(Data excerpts)

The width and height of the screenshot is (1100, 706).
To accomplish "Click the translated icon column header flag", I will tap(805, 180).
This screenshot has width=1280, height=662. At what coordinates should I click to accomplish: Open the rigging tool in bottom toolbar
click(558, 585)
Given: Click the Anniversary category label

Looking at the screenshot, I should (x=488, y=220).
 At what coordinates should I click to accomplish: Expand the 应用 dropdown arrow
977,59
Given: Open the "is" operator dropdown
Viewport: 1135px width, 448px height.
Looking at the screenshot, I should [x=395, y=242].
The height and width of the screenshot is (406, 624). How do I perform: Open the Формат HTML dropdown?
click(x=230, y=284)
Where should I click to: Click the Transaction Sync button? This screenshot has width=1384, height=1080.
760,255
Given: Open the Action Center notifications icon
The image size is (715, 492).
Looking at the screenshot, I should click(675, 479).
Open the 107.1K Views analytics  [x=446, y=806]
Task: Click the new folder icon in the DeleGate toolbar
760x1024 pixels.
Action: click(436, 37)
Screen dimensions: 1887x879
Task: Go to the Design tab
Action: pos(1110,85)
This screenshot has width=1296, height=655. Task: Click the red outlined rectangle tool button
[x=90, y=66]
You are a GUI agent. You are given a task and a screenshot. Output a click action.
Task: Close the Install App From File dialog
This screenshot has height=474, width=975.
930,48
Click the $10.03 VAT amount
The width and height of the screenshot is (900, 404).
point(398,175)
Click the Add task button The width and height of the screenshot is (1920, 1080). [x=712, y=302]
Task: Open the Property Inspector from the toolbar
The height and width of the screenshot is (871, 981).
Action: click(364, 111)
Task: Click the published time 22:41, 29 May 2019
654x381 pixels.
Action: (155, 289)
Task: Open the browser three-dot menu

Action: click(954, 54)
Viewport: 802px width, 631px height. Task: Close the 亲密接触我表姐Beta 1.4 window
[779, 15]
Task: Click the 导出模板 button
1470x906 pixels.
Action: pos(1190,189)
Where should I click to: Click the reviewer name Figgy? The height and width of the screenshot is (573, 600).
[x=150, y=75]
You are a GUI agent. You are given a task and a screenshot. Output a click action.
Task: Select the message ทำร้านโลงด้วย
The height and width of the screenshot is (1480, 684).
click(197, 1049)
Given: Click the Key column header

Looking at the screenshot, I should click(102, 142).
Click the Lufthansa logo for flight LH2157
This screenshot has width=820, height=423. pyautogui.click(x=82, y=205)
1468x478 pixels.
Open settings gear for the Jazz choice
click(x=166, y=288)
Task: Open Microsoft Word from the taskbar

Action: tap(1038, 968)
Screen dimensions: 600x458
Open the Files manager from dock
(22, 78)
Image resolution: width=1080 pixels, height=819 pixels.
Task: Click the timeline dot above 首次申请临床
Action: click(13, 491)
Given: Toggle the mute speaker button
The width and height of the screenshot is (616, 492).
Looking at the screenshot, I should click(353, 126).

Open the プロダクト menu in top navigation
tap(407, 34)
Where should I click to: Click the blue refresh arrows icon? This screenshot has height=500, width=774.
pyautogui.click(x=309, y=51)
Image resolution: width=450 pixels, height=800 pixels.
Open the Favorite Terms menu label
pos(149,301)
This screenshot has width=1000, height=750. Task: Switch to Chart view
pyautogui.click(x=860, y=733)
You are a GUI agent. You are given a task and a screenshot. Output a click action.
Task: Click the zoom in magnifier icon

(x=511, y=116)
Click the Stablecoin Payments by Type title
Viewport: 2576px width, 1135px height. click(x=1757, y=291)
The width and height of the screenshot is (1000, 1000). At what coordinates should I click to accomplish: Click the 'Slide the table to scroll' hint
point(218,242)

(End Data excerpts)

[About this exercise]
The full set of entries, copied exactly, is the expected answer.

[Output]
The width and height of the screenshot is (1100, 706).
To accomplish "Click the translated icon column header flag", I will tap(805, 180).
This screenshot has width=1280, height=662. At what coordinates should I click to accomplish: Open the rigging tool in bottom toolbar
click(558, 585)
Given: Click the Anniversary category label

Looking at the screenshot, I should (x=488, y=220).
 At what coordinates should I click to accomplish: Expand the 应用 dropdown arrow
977,59
Given: Open the "is" operator dropdown
Viewport: 1135px width, 448px height.
Looking at the screenshot, I should [x=395, y=242].
The height and width of the screenshot is (406, 624). How do I perform: Open the Формат HTML dropdown?
click(x=230, y=284)
Where should I click to: Click the Transaction Sync button? This screenshot has width=1384, height=1080.
760,255
Given: Open the Action Center notifications icon
The image size is (715, 492).
Looking at the screenshot, I should click(675, 479).
Open the 107.1K Views analytics  [x=446, y=806]
Task: Click the new folder icon in the DeleGate toolbar
760x1024 pixels.
Action: click(436, 37)
Screen dimensions: 1887x879
Task: Go to the Design tab
Action: pos(1110,85)
This screenshot has width=1296, height=655. Task: Click the red outlined rectangle tool button
[x=90, y=66]
You are a GUI agent. You are given a task and a screenshot. Output a click action.
Task: Close the Install App From File dialog
This screenshot has height=474, width=975.
930,48
Click the $10.03 VAT amount
The width and height of the screenshot is (900, 404).
point(398,175)
Click the Add task button The width and height of the screenshot is (1920, 1080). [x=712, y=302]
Task: Open the Property Inspector from the toolbar
The height and width of the screenshot is (871, 981).
Action: click(364, 111)
Task: Click the published time 22:41, 29 May 2019
654x381 pixels.
Action: (155, 289)
Task: Open the browser three-dot menu

Action: click(954, 54)
Viewport: 802px width, 631px height. Task: Close the 亲密接触我表姐Beta 1.4 window
[779, 15]
Task: Click the 导出模板 button
1470x906 pixels.
Action: pos(1190,189)
Where should I click to: Click the reviewer name Figgy? The height and width of the screenshot is (573, 600).
[x=150, y=75]
You are a GUI agent. You are given a task and a screenshot. Output a click action.
Task: Select the message ทำร้านโลงด้วย
The height and width of the screenshot is (1480, 684).
click(197, 1049)
Given: Click the Key column header

Looking at the screenshot, I should click(102, 142).
Click the Lufthansa logo for flight LH2157
This screenshot has width=820, height=423. pyautogui.click(x=82, y=205)
1468x478 pixels.
Open settings gear for the Jazz choice
click(x=166, y=288)
Task: Open Microsoft Word from the taskbar

Action: tap(1038, 968)
Screen dimensions: 600x458
Open the Files manager from dock
(22, 78)
Image resolution: width=1080 pixels, height=819 pixels.
Task: Click the timeline dot above 首次申请临床
Action: click(13, 491)
Given: Toggle the mute speaker button
The width and height of the screenshot is (616, 492).
Looking at the screenshot, I should click(353, 126).

Open the プロダクト menu in top navigation
tap(407, 34)
Where should I click to: Click the blue refresh arrows icon? This screenshot has height=500, width=774.
pyautogui.click(x=309, y=51)
Image resolution: width=450 pixels, height=800 pixels.
Open the Favorite Terms menu label
pos(149,301)
This screenshot has width=1000, height=750. Task: Switch to Chart view
pyautogui.click(x=860, y=733)
You are a GUI agent. You are given a task and a screenshot. Output a click action.
Task: Click the zoom in magnifier icon

(x=511, y=116)
Click the Stablecoin Payments by Type title
Viewport: 2576px width, 1135px height. click(x=1757, y=291)
The width and height of the screenshot is (1000, 1000). At what coordinates should I click to accomplish: Click the 'Slide the table to scroll' hint
point(218,242)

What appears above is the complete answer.